Não subscrevo a ideia de que o Hamas é apenas um movimento de libertação, mas é um subterfúgio colonialista acusar de terrorismo toda e qualquer resistência por parte dos colonizados. Reafirmo que não apoio o ataque do Hamas, mas chamo a atenção para a metodologia segundo a qual, a nação norte-americana foi fundada – com demasiados paralelismos com a de Israel. E também os norte-americanos se rebelaram contra os seus colonizadores, socorrendo-se de técnicas que, à luz da sua política actual, seriam consideradas terroristas. Apesar de tudo o que o Hamas faz e fez, também tem um papel determinante na acção social da Palestina, providenciando apoio negado pelo resto do mundo. Assim é, porque Israel tem constantemente aumentado o nível de opressão, sendo os colonatos apenas a face mais visível e óbvia. Não faltam vídeos, artigos e relatos ao longo dos anos, das mais diversas formas de apropriação israelita, desde espancamentos, torturas, roubos, violações, homicídios e descriminação (esta prevista legalmente em Israel) desde 1948. A sua fundação foi baseada em actos terroristas – não diferentes dos do Hamas ou do ISIS – que muitos judeus condenaram, tal como condenam hoje a resposta desproporcionada e mal direcionada de Israel, que ataca insistentemente a população palestiniana, ao invés dos perpetradores do ataque. Judeus esses que também condenam a gestão genocida do território. Vidas são vidas, não obstante o lado em que estão, mas há uma permanente e insistente desvalorização, por parte da comunicação e das políticas ocidentais, da perda de vidas cuja existência não reflictam a mentalidade colonizadora primeiro-mundista. Essa forma de descriminação estrutural – herdada do colonialismo – mais não é do que xenofobia e racismo encapotados e conduz a atrocidades como esta. Nunca ouvimos mencionada a arabofobia porque os racistas são sempre os outros.

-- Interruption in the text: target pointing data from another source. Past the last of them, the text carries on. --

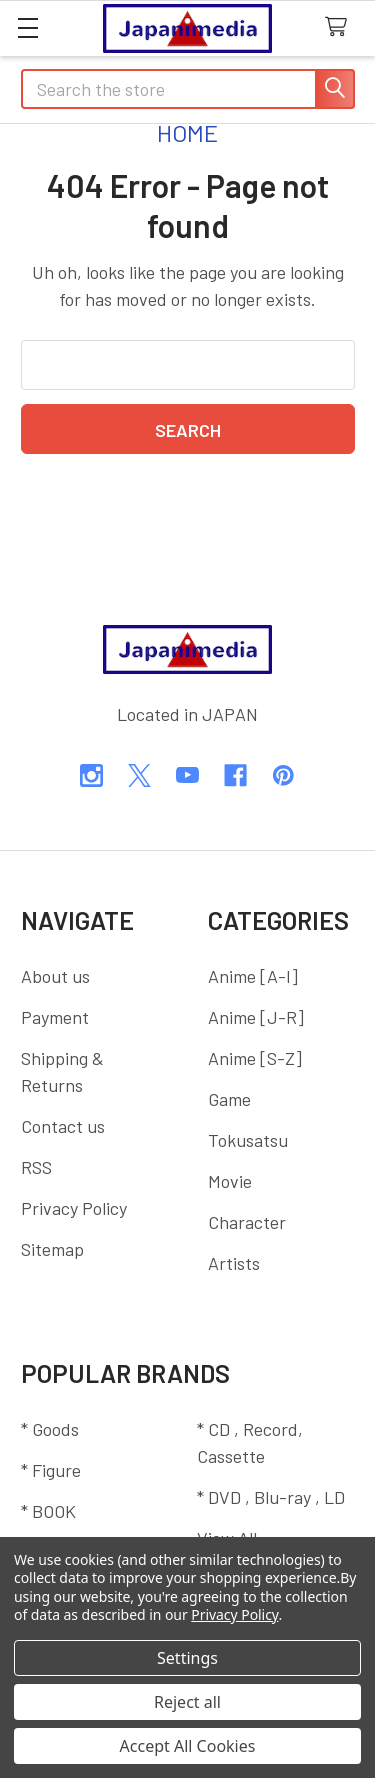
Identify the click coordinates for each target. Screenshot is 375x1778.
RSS (36, 1167)
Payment (55, 1017)
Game (229, 1099)
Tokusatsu (248, 1140)
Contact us (63, 1126)
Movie (230, 1181)
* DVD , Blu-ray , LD (271, 1497)
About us (55, 976)
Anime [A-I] (253, 976)
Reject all (187, 1702)
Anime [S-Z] (255, 1058)
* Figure (51, 1470)
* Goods (50, 1429)
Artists (234, 1263)
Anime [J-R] (256, 1017)
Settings (187, 1658)
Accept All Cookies (188, 1746)
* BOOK (48, 1511)
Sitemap (52, 1249)
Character (247, 1222)
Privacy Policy (74, 1208)
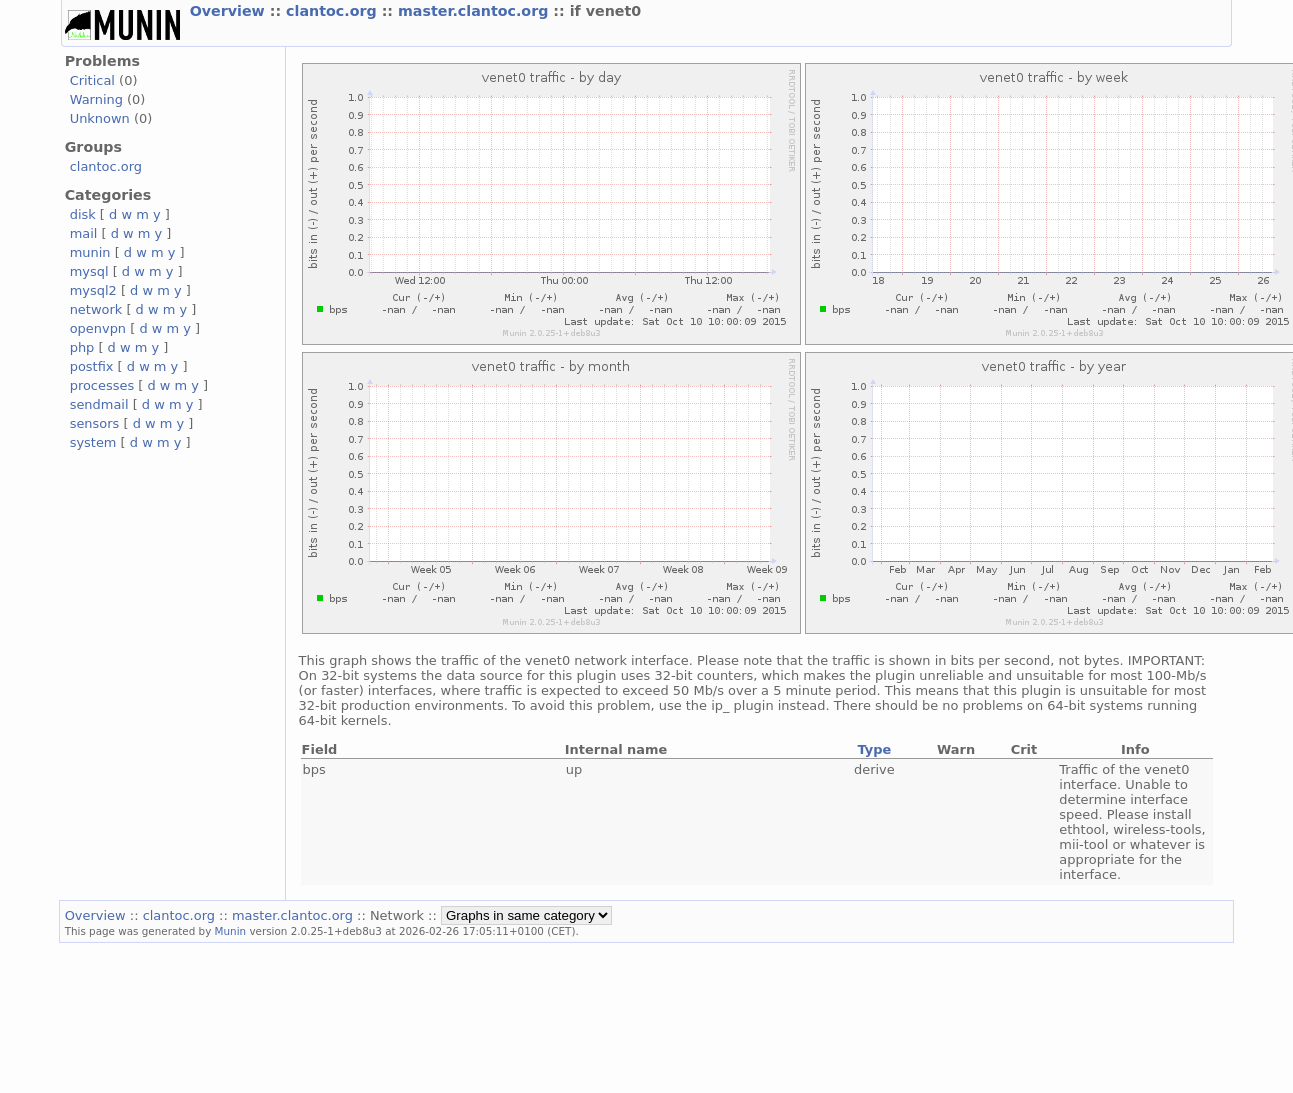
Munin (231, 931)
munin (90, 252)
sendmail (99, 404)
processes (102, 385)
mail (84, 233)
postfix (92, 366)
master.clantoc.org (475, 11)
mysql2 (93, 290)
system (93, 442)
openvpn (98, 328)
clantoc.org (334, 11)
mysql (89, 271)
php (82, 347)
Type (874, 749)
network (96, 309)
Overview (230, 11)
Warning (96, 99)
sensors (95, 423)
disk (83, 214)
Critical (92, 80)
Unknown (100, 118)
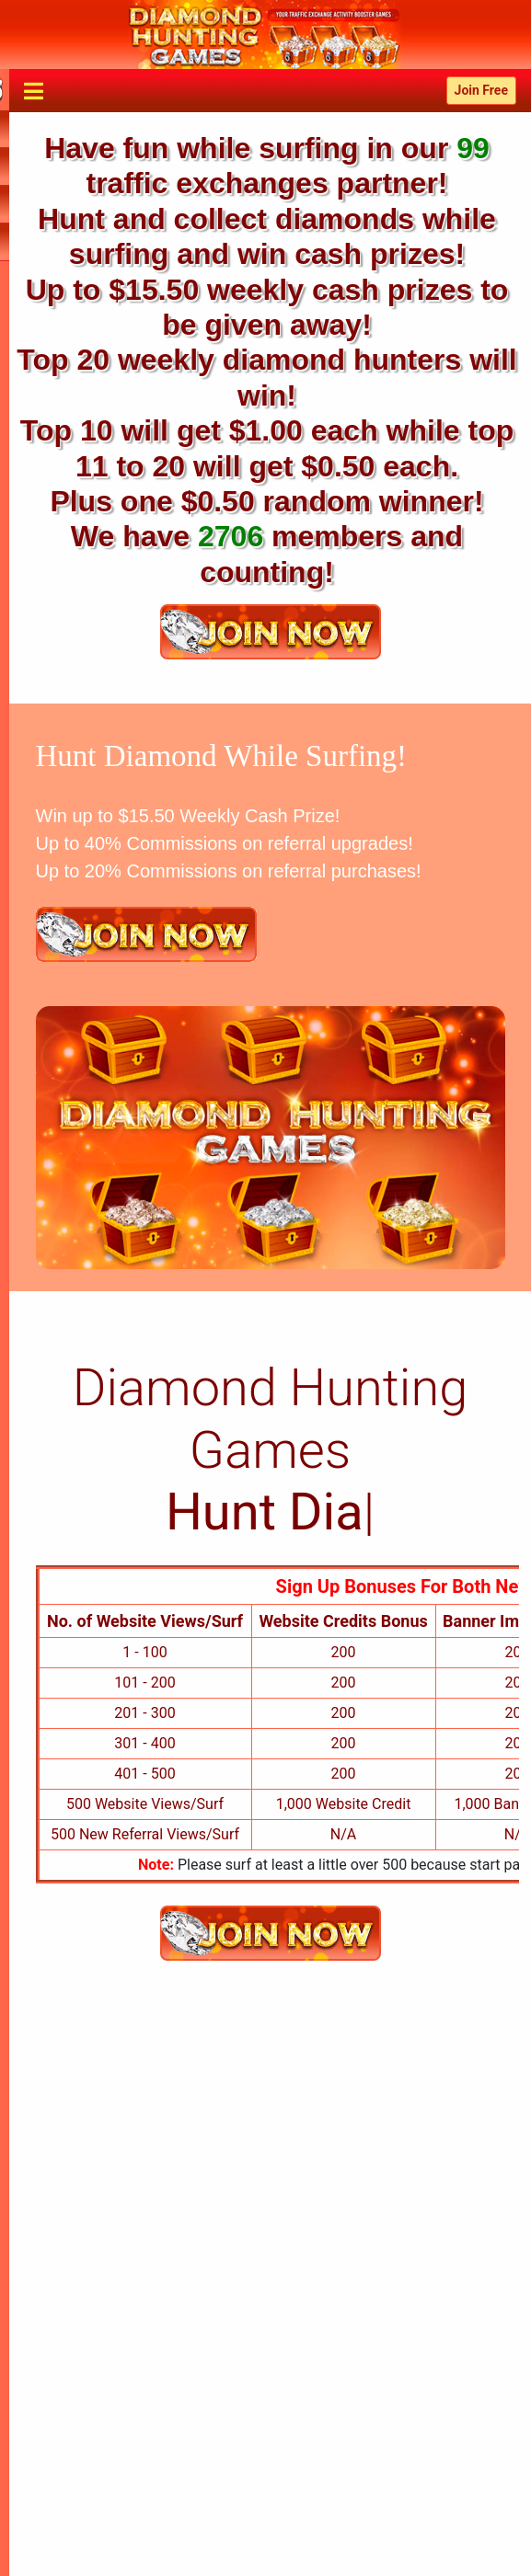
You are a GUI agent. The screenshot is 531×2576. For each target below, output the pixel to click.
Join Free (481, 90)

A conivência de parte da ONU e a complacência de outra parte, trouxeram-nos aqui. O Hamas é tanto fruto do radicalismo islâmico como da indiferença e dos jogos de interesse da hegemonia ocidental.
Infelizmente, o jornalismo actual é feito de sangue e emoções baratas, e privilegia o drama humano em vez da informação factual, impedindo que cada um tome uma posição baseada em factos e não em avalanches informativas sem nexo ou contexto. Socorro-me novamente de Slavoj Žižek na Feira do Livro de Frankfurt: apenas os livros resolvem.